### Description of the task
Answer these from the passage on Premier Padmini taxis below.
(a) Which car did a Premier Padmini have to beat to become a middle-class father's first car?
(b) What colors are the Premier Padmini cabs in Mumbai described as?
(c) On what date did the Mumbai edition of The Times of India report on the taxis?

### Source passage
━━━━━━━━━━
While the Premier Padmini might slowly be phased-off Mumbai’s roads, it leaves behind a trail of memories.
“Remembrance of things past is not necessarily the remembrance of things as they were.” ― Marcel Proust
Nostalgia has an uncanny knack of revisiting a past which might be imperfect, and even evoking a past that didn’t exist. The latter is not the case if you were born before the Nineties and you are walking down memory lane – a lane littered with the signposts which the gradual retreat of Premier Padminis have left in their trail. If you were born to middle class parents in pre-liberalisation India, a Premier Padmini had to only beat Ambassador to be your father’s first car. It can still be sighted, although it’s no longer a prized possession of middle class homes. As a relic of austere India’s motoring experience, perhaps it’s ageing gracefully- the way a machine with an idyllic and brooding feel of old world around it should do in its twilight years. If it’s a compliment at all, it has also been called a professor’s car. But in Mumbai, Premier Padminis can be anyone’s drive for a distance – for hire, for a charge. Not for long. The government has begun to see the modest black-and-yellow Premier Padmini cabs as anachronistic for Mumbai’s public space in more ways than one.
No time left for fading away, breaking down preferred
With as prosaic a name as Regional Transport Office, you cannot expect the department to give a poetic retreat home to Padmini taxis. On January 28, the Mumbai edition of The Times of India reported on its city page (beginning with a sentence which might irk Padmini aficionados):
“Public road transport is set to become more comfortable, as old Premier Padmini taxis are being sent to the scrap yard and brand new cars are being introduced to the fleet.
━━━━━━━━━━
### Information given
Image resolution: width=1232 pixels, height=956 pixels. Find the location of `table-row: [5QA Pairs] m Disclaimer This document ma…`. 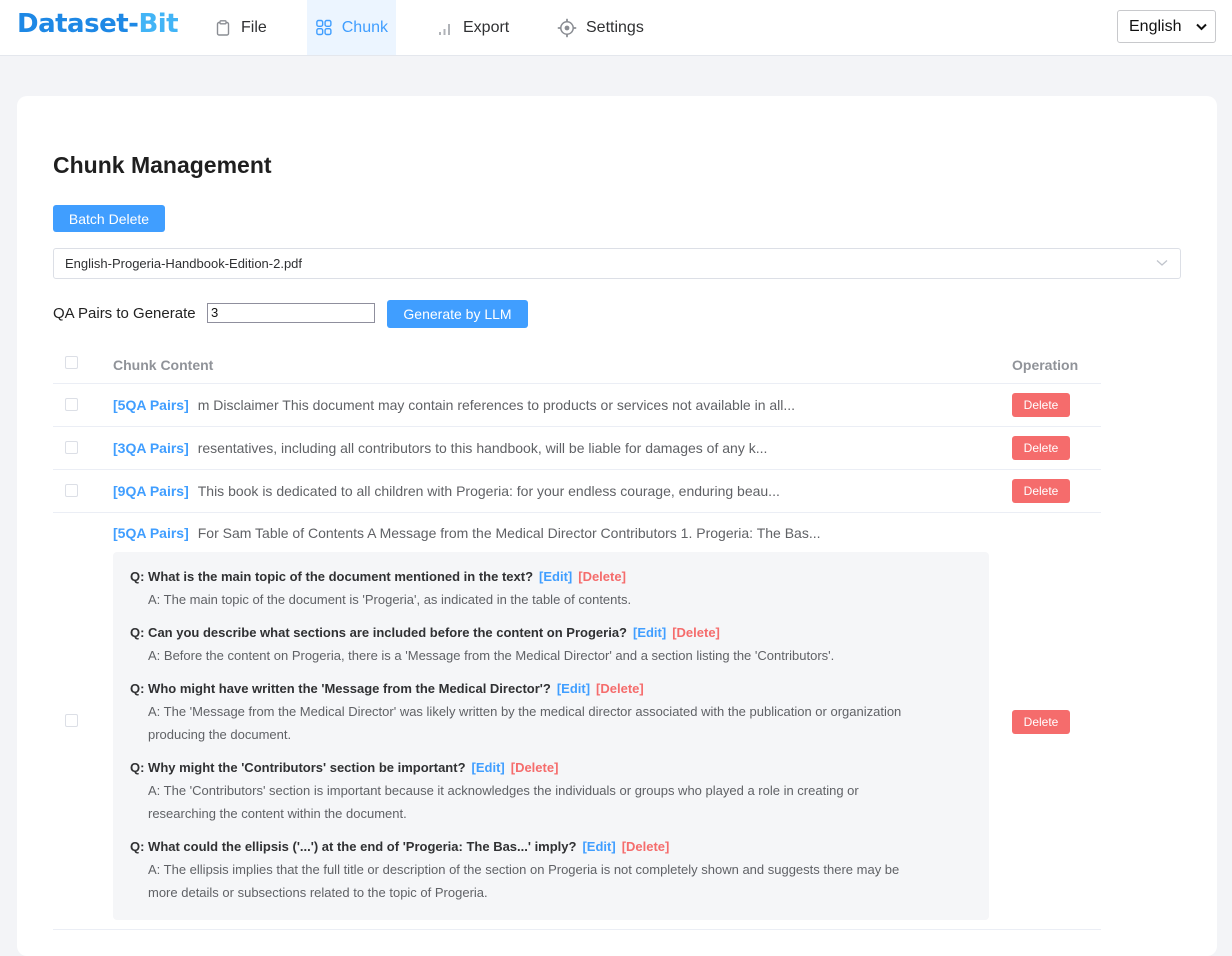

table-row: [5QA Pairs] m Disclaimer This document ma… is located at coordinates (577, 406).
━━━━━━━━━━
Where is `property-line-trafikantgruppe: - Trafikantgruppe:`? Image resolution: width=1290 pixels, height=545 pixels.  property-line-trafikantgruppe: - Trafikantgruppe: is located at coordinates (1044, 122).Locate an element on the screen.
━━━━━━━━━━
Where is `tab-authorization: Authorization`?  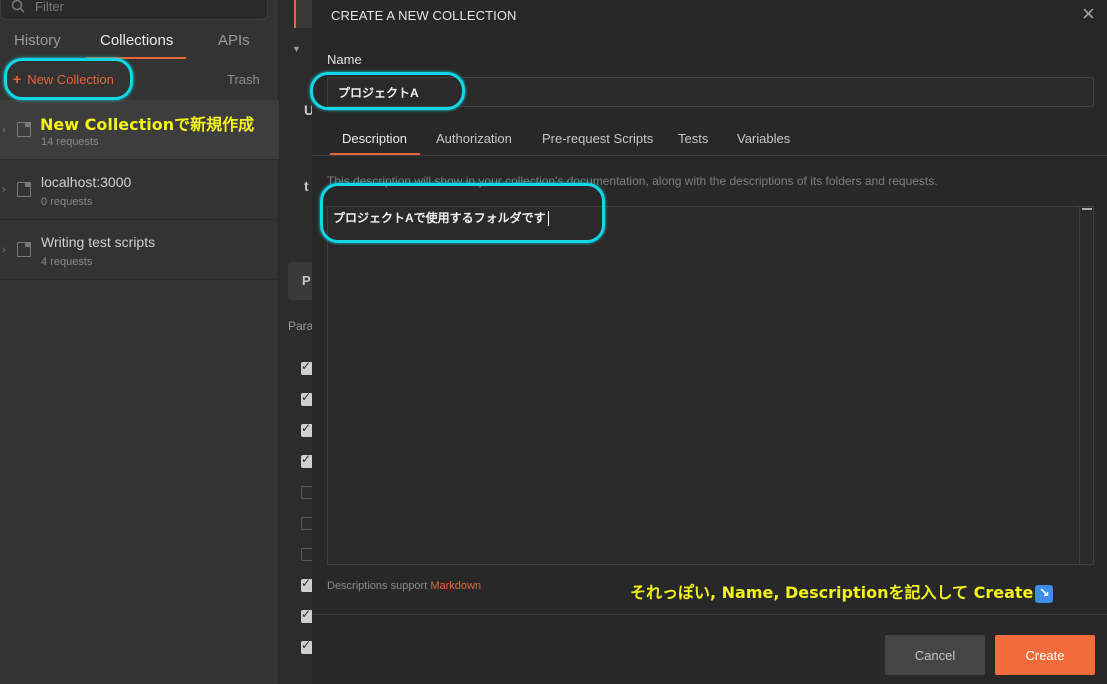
━━━━━━━━━━
### Response below
(a) The Ambassador
(b) Black and yellow
(c) January 28